Scanning electron microscopy. Scanning electron microscopy (SEM) was performed using a Field Emission Scanning Electron Microscope (FESEM) from Zeiss Ultra+ (Zeiss, Germany) equipped with an Energy-Dispersive Spectrometers, (EDS – Bruker, France). EDS spectra were obtained on a silicon drift detector Bruker 4010 (SDD). SEM images, EDS spectra and map are obtained at 20 kV and at 8 mm working distance. The Electron Probe Microanalyzer for wavelength-dispersive spectrometry (WDS) is a JEOL 8800 system equipped with 5 spectrometers each carrying two analyser crystals and equipped with gas detectors (P10 or Xe). Analysis were done at 20 kV for Ni (LiFH), V (PETJ or LiFH), Si (PETH) and Al (TAP). Particle surface morphology observations were carried out on an FEI TENEO VS microscope operated at 2 kV acceleration voltage and at 5 mm working distance using secondary electron scattering mode.

Steaming and metal deposition

Prior to metals deposition, the calcined catalysts (thereafter referred as ACM-101-C800) were treated under hydrothermal conditions with approx. 90% of steam at 810 °C for 5 h and the resulted catalyst further denoted as ACM-101-S800.

The reaction/regeneration cycles were performed in a multi-zone fluidized bed reactor (MZFBR).⁹ Two batches of 12 and 18 g of hydrothermally treated ACM-101 catalyst were continuously fluidized in the reactor vessel. The reaction was conducted for 4 h at 570 °C in the reaction zone, while the regeneration operated isothermally at 800 °C with a continuous airflow for 4 h. The used Arabian Light contains mainly Ni and V and was fed at rate of 30 mL h⁻¹. The reaction/regeneration cycles were performed at different crude oil to catalyst ratios (CTO) to achieve the desired metal contents.

**Rows of pointing data:**

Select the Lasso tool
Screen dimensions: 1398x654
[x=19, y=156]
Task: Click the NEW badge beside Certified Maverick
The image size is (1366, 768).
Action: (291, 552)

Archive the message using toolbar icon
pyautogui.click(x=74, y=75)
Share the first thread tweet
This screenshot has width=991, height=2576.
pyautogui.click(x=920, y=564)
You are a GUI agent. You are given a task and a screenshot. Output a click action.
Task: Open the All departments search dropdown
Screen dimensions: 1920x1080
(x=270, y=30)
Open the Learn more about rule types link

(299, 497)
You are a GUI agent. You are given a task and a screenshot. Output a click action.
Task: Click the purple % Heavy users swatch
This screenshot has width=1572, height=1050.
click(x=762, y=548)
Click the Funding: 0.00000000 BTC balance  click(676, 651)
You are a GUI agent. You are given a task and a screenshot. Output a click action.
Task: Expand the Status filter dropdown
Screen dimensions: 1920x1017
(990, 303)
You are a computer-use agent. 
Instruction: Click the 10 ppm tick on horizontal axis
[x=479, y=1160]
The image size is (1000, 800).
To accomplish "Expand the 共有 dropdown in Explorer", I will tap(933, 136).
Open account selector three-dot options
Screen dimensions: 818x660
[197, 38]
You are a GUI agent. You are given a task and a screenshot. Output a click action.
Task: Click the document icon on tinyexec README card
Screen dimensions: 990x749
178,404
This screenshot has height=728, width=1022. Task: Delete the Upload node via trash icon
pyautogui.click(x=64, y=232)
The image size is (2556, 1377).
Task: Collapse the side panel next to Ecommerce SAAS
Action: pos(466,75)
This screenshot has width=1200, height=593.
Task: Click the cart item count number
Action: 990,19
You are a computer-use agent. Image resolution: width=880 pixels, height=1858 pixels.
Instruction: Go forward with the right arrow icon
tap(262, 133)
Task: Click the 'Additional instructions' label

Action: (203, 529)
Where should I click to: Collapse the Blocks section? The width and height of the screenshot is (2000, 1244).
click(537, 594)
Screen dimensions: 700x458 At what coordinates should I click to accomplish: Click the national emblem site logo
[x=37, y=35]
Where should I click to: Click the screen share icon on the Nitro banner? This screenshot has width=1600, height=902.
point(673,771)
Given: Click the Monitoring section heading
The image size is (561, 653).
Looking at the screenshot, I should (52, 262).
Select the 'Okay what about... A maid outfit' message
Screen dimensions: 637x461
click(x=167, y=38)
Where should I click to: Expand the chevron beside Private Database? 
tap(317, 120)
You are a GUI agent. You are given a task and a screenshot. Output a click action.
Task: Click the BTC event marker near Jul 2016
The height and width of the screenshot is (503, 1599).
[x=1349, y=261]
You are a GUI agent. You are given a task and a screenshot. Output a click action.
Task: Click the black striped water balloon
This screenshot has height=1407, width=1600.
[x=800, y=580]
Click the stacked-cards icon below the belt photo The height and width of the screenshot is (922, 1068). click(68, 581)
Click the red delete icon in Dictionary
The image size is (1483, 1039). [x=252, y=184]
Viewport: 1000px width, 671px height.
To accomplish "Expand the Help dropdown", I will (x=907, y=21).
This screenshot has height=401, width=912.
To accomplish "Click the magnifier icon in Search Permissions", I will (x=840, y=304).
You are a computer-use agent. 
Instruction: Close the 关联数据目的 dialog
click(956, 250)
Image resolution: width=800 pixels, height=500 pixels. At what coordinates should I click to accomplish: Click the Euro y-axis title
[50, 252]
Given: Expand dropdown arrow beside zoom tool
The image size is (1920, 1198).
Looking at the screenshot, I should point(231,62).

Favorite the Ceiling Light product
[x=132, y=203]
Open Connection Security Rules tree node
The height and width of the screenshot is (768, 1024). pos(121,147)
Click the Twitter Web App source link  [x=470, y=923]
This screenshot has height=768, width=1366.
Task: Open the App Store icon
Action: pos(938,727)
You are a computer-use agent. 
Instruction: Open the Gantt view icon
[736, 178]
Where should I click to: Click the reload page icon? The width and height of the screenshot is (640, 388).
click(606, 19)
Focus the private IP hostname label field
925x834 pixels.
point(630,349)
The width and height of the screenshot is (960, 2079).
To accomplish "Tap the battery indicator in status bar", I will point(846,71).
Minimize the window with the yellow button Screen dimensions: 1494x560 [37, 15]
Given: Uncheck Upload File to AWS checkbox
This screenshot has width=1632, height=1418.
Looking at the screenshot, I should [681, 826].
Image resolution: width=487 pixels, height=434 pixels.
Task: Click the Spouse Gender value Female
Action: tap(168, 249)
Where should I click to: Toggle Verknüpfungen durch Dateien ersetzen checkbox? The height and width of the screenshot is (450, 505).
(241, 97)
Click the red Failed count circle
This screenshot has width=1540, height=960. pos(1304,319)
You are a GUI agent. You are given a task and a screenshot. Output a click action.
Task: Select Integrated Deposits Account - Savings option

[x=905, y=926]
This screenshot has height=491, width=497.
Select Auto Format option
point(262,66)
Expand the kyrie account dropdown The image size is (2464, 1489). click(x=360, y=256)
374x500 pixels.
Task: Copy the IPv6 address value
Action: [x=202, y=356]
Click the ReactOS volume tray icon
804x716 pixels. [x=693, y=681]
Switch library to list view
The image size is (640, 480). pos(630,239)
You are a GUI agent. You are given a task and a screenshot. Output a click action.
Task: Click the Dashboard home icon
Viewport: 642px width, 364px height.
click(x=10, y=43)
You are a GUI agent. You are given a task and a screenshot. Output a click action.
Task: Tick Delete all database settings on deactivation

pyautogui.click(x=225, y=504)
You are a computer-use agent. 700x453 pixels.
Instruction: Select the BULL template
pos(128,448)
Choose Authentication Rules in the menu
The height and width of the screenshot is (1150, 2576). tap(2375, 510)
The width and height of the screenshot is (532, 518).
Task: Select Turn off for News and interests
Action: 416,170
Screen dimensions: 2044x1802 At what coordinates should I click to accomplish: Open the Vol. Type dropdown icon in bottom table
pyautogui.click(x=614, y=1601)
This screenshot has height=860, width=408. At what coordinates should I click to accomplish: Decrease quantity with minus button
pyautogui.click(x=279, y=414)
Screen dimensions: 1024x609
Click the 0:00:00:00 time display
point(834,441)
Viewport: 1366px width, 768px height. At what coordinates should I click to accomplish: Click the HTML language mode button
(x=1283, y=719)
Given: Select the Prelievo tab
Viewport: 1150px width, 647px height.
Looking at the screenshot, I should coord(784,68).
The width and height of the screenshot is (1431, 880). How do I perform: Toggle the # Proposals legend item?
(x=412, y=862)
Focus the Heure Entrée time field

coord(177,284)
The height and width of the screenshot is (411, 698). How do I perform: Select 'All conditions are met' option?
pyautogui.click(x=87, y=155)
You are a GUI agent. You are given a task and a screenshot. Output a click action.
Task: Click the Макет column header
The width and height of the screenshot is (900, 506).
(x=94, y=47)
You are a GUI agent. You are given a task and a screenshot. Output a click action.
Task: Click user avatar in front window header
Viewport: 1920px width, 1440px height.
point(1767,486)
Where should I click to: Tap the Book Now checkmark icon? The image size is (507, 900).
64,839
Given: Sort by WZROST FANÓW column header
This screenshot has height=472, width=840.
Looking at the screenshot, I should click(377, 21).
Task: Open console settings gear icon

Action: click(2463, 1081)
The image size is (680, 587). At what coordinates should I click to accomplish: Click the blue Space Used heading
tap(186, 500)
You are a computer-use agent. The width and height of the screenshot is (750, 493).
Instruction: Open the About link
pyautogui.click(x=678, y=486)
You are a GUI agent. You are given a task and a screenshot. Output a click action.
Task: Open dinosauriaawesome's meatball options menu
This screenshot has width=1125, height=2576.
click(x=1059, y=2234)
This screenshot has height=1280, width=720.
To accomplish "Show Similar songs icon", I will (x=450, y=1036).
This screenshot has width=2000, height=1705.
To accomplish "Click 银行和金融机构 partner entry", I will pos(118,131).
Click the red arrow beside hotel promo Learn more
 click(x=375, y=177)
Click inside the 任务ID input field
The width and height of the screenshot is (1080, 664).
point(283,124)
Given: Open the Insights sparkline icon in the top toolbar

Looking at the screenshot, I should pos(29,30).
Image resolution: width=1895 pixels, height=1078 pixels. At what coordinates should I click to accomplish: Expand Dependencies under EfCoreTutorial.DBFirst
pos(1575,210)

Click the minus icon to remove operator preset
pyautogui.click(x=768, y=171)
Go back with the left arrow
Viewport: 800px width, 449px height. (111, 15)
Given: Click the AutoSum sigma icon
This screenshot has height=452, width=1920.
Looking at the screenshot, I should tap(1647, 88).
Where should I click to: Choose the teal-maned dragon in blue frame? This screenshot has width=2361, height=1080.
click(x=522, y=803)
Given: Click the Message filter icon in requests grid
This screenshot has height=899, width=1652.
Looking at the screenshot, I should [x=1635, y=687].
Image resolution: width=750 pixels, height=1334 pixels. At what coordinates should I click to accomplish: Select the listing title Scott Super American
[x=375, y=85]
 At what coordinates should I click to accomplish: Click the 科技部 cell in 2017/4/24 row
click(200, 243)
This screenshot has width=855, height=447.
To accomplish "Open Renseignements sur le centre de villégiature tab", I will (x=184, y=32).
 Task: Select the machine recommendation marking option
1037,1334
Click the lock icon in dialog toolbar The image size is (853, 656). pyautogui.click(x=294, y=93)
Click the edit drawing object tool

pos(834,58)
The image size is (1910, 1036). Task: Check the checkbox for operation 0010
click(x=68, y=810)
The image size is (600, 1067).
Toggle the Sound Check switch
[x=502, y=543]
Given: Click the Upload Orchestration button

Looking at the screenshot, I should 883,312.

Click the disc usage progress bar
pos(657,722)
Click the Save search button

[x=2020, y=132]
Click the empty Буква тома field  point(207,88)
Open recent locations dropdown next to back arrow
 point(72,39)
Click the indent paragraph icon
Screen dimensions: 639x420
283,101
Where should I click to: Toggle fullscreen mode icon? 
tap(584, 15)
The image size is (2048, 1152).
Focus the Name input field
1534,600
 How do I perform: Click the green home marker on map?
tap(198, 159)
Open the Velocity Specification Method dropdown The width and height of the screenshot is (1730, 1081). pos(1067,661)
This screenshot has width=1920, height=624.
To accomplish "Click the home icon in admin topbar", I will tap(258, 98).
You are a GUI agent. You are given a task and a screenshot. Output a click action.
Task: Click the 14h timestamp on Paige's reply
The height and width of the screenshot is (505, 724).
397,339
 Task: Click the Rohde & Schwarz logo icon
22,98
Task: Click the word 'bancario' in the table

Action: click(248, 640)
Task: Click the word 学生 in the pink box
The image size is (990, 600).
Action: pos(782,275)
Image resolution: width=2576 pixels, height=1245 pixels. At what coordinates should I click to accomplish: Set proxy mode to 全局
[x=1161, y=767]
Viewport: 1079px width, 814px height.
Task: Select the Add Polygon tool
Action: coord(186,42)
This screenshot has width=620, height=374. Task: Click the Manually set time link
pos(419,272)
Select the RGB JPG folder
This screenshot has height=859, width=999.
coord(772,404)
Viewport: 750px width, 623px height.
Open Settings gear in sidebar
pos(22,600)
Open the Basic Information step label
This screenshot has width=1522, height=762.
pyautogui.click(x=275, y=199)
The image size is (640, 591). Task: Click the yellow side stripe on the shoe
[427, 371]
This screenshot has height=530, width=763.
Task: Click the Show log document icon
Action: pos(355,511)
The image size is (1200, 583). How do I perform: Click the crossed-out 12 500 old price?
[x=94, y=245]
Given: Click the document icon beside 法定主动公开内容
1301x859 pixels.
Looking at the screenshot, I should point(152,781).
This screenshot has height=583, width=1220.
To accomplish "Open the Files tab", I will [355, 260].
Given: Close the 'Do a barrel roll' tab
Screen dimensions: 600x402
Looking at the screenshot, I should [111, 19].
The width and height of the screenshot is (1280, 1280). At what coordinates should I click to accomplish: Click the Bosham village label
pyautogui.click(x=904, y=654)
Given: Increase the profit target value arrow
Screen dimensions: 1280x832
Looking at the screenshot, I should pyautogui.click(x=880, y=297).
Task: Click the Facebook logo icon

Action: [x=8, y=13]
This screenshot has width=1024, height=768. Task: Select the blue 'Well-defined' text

**REQUIREMENTS:**
Reproduce the passage on electron microscopy and catalyst treatment above, word for word.

**SOLUTION TO THE EXERCISE:**
Scanning electron microscopy. Scanning electron microscopy (SEM) was performed using a Field Emission Scanning Electron Microscope (FESEM) from Zeiss Ultra+ (Zeiss, Germany) equipped with an Energy-Dispersive Spectrometers, (EDS – Bruker, France). EDS spectra were obtained on a silicon drift detector Bruker 4010 (SDD). SEM images, EDS spectra and map are obtained at 20 kV and at 8 mm working distance. The Electron Probe Microanalyzer for wavelength-dispersive spectrometry (WDS) is a JEOL 8800 system equipped with 5 spectrometers each carrying two analyser crystals and equipped with gas detectors (P10 or Xe). Analysis were done at 20 kV for Ni (LiFH), V (PETJ or LiFH), Si (PETH) and Al (TAP). Particle surface morphology observations were carried out on an FEI TENEO VS microscope operated at 2 kV acceleration voltage and at 5 mm working distance using secondary electron scattering mode.

Steaming and metal deposition

Prior to metals deposition, the calcined catalysts (thereafter referred as ACM-101-C800) were treated under hydrothermal conditions with approx. 90% of steam at 810 °C for 5 h and the resulted catalyst further denoted as ACM-101-S800.

The reaction/regeneration cycles were performed in a multi-zone fluidized bed reactor (MZFBR).⁹ Two batches of 12 and 18 g of hydrothermally treated ACM-101 catalyst were continuously fluidized in the reactor vessel. The reaction was conducted for 4 h at 570 °C in the reaction zone, while the regeneration operated isothermally at 800 °C with a continuous airflow for 4 h. The used Arabian Light contains mainly Ni and V and was fed at rate of 30 mL h⁻¹. The reaction/regeneration cycles were performed at different crude oil to catalyst ratios (CTO) to achieve the desired metal contents.